B-1s Deploy to Saudi Arabia

A B-1B from the 34th Bomb Squadron at Ellsworth AFB, S.D., taxis after landing at Prince Sultan AB, Saudi Arabia, on Oct. 25, 2019. AFCENT video screenshot.

An undisclosed number of B-1B Lancer bombers touched down at Prince Sultan AB, Saudi Arabia, their first deployment to the Middle East since they left the region in March. Their arrival marks a major addition of combat power to the newly opened location.

The B-1s flew directly to the base from Ellsworth AFB, S.D., in a deployment that “demonstrates PSAB’s ability to conduct combat ops,” Air Forces Central Command said on Twitter. A video showed one of the Lancers touching down, with no additional information on the size of the contingent or length of deployment. A video from Air Force Global Strike Command shows at least four B-1s from the 34th Bomb Squadron taking off from Ellsworth.

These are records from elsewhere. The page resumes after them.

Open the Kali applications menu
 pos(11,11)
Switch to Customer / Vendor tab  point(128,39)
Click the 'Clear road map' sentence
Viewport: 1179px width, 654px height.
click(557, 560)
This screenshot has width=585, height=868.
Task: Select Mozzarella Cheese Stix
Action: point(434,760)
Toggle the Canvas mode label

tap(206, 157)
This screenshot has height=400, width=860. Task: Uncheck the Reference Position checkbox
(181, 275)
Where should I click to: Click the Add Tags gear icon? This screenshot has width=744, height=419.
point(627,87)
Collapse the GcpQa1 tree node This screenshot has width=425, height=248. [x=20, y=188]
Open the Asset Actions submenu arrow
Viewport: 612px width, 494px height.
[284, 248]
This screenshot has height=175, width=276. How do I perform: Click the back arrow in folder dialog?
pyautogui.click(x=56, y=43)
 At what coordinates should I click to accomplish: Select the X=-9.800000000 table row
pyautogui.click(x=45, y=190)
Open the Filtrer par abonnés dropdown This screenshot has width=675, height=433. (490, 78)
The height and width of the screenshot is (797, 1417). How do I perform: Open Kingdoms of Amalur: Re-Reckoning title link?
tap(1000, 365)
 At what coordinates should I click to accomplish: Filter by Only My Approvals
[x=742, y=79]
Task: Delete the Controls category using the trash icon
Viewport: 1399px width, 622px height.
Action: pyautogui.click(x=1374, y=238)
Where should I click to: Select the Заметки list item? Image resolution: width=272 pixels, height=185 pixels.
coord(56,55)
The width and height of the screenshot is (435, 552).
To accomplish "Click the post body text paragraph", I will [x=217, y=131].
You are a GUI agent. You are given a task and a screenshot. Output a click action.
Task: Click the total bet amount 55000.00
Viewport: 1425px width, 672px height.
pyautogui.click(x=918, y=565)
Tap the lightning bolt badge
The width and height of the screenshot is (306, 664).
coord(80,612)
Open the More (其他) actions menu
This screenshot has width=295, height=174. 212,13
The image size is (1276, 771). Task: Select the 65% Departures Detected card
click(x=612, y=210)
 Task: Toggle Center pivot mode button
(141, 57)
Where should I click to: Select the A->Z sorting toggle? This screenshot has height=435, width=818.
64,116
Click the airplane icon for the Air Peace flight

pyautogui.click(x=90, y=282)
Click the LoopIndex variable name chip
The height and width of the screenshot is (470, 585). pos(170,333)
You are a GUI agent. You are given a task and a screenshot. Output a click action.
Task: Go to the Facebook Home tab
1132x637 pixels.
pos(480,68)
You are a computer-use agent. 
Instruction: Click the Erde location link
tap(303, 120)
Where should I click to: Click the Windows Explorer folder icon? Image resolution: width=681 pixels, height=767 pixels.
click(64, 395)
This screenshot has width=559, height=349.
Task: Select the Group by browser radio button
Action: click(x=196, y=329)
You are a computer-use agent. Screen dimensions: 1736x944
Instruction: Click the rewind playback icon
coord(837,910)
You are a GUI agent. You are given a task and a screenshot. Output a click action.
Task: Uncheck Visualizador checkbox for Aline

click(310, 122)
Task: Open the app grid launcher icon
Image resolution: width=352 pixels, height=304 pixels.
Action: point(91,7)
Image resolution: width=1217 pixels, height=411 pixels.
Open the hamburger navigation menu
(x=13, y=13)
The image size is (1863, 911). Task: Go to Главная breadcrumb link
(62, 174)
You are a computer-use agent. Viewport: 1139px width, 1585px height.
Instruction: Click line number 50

The Lancers join a growing US presence at the Saudi base, including F-22s, Navy E/A-18Gs, and Patriot air defense systems. The Pentagon announced earlier this month that two fighter squadrons, an air expeditionary wing, more Patriot batteries, and a Terminal High Altitude Area Defense System would also deploy to the country.

Defense Secretary Mark Esper visited the base on Oct. 22, where he said the deployments are to “help defend our allies, second, to deter Iran so we don’t have increasingly bad behavior, and third, to defend the international rules based order.”

This marks the first deployment to the region since B-1s from Dyess AFB, Texas, returned home in March—the first time Lancers were not in the Middle East in 18 years. Shortly after, the fleet was briefly grounded. Sustained combat operations, including flying in ways that the Lancer wasn’t designed for, led to structural issues and other problems with the aircraft that prompted Air Force Global Strike Command to slow operations and increase maintenance. At one point, the bomber’s mission-capable rate was in the single digits.

“You think it wouldn’t be a demanding environment, but it turns out it puts stresses on the airplane you don’t anticipate,” Air Force Chief of Staff Gen. David Goldfein said in a recent interview.